При этом мать ребенка с выкрашенными в рыжий цвет волосами, по-прежнему сидевшая в меховом манто, испустила крик и так зарыдала, что ее пришлось вывести из зала суда.
Прокурор продолжал:
— Мы услышали сегодня неожиданные для нас свидетельские показания, которые не должны повлиять на ход данного дела.
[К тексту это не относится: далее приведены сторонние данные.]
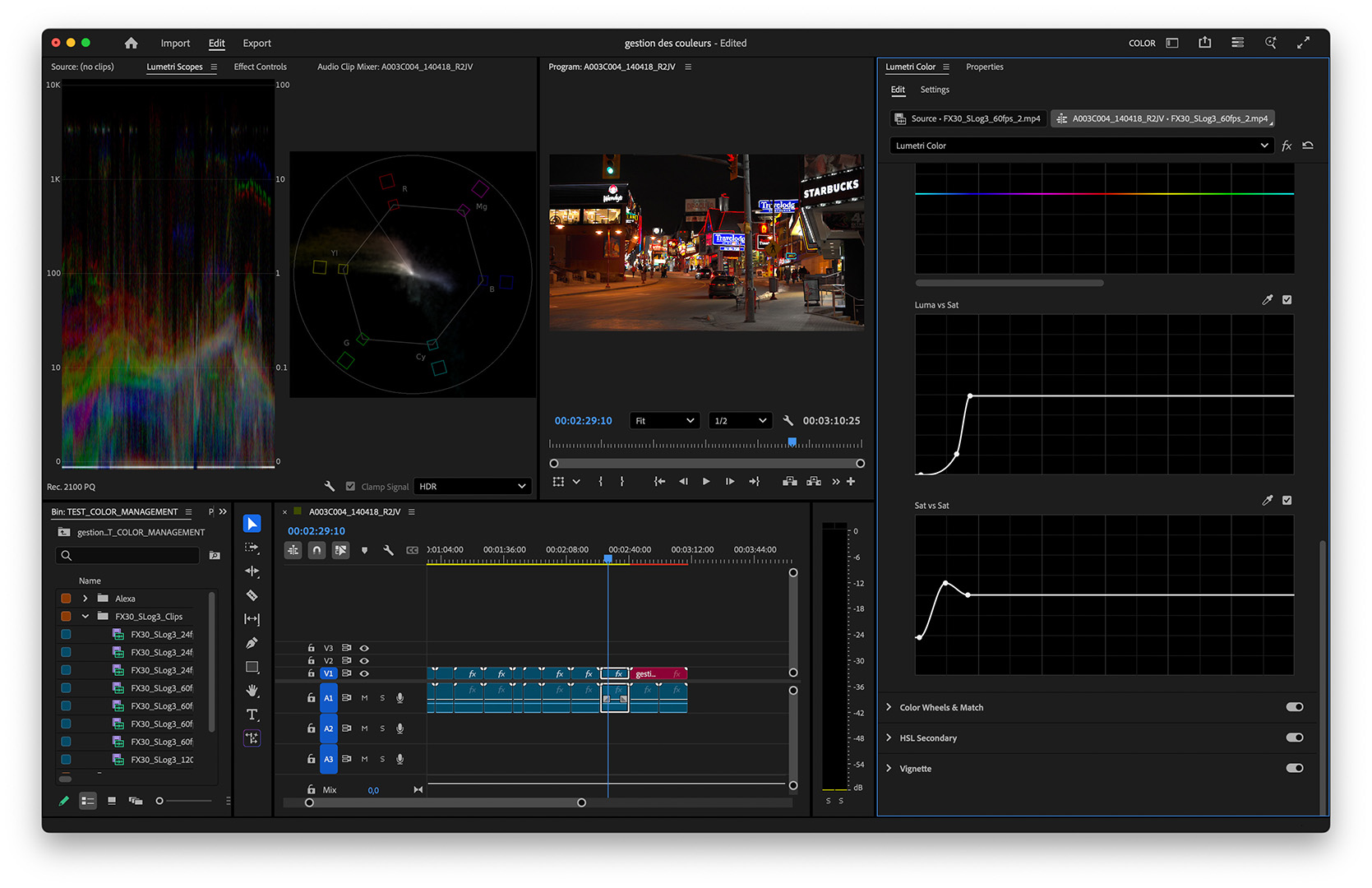1372x888 pixels.
Task: Click the Home icon in the header
Action: point(131,44)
Обвинения, предъявляемые осужденному, не меняются, и присяжным придется ответить на те же вопросы:
«Имел ли Гастон Меран реальную возможность совершить двойное преступление и похитить сбережения Леонтины Фаверж?
Установлено, что он знал секрет китайской вазы, из которой тетка периодически доставала деньги, чтобы передать их ему.
Имел ли он для этого достаточные побудительные причины?
На следующий день после совершения преступления ему предстояло оплатить подписанный им вексель, но денег у него не было, и ему грозило банкротство.
И, наконец, есть ли у нас доказательства того, что обвиняемый, Гастон Меран, заходил во второй половине дня на улицу Манюэль?
Шесть дней спустя в квартире Мерана на бульваре Шаронн в шкафу был найден синий костюм, принадлежащий обвиняемому, с пятнами крови на рукаве и на отвороте, происхождения которых он объяснить не смог.
По мнению экспертов, речь идет о человеческой крови, и вероятнее всего, о крови Леонтины Фаверж.
Остаются еще показания, которые, казалось бы, противоречат друг другу, несмотря на добросовестность свидетелей. Так, мадам Эрни, заказчица портнихи, живущей на одной площадке с пострадавшей, видела, как человек в синем костюме в пять часов выхолил из квартиры Леонтины Фаверж, и готова поклясться, что это был брюнет.
С другой стороны, мы слушали показания мосье Жермена Ломбра, учителя музыки, который заявил, что в шесть часов вечера разговаривал с обвиняемым в его мастерской на улице Рокет. Правда, мосье Ломбра признался, что не совсем точно помнит дату.
Мы находимся перед лицом чудовищного преступления. Человек не только хладнокровно зарезал беззащитную женщину, но, не колеблясь, задушил ребенка.
Следовательно, здесь и речи не может быть о смягчающих обстоятельствах, а только о высшей мере наказания.
А теперь присяжным предстоит по всей совести решить, считают ли они Гастона Мерана виновным в этом двойном преступлении».
Мегрэ, покончив со своими гангстерами-самоучками, решился открыть дверь и предстал перед журналистами.
— Они сознались?
Комиссар утвердительно кивнул головой.
— Прошу вас, господа, поменьше огласки. Дело раздувать не стоит. Не надо, чтобы у тех, кто захотел бы им подражать, создалось бы впечатление, что парни совершили подвиг. Верьте мне, это несчастные ребята…
Он отвечал на вопросы кратко, чувствуя себя усталым, отяжелевшим. Душой он был в зале суда присяжных, где сейчас, видимо, настала очередь говорить молодому защитнику.
В какую-то минуту комиссар чуть было не открыл стеклянную дверь, отделявшую уголовную полицию от Дворца правосудия, чтобы присоединиться к Лапуэнту, но что толку? Он заранее мог представить себе защитительную речь, начинавшуюся в стиле душещипательных романов.
Конечно, Пьер Дюше постарается как можно подробнее остановиться на прошлом обвиняемого.
Бедная семья из Гавра. Куча детей, которые как можно раньше сами должны были пробивать себе дорогу в жизни. В пятнадцать или шестнадцать лет дочери начинали зарабатывать себе на хлеб, иначе говоря, уезжали в Париж, чтобы искать работу.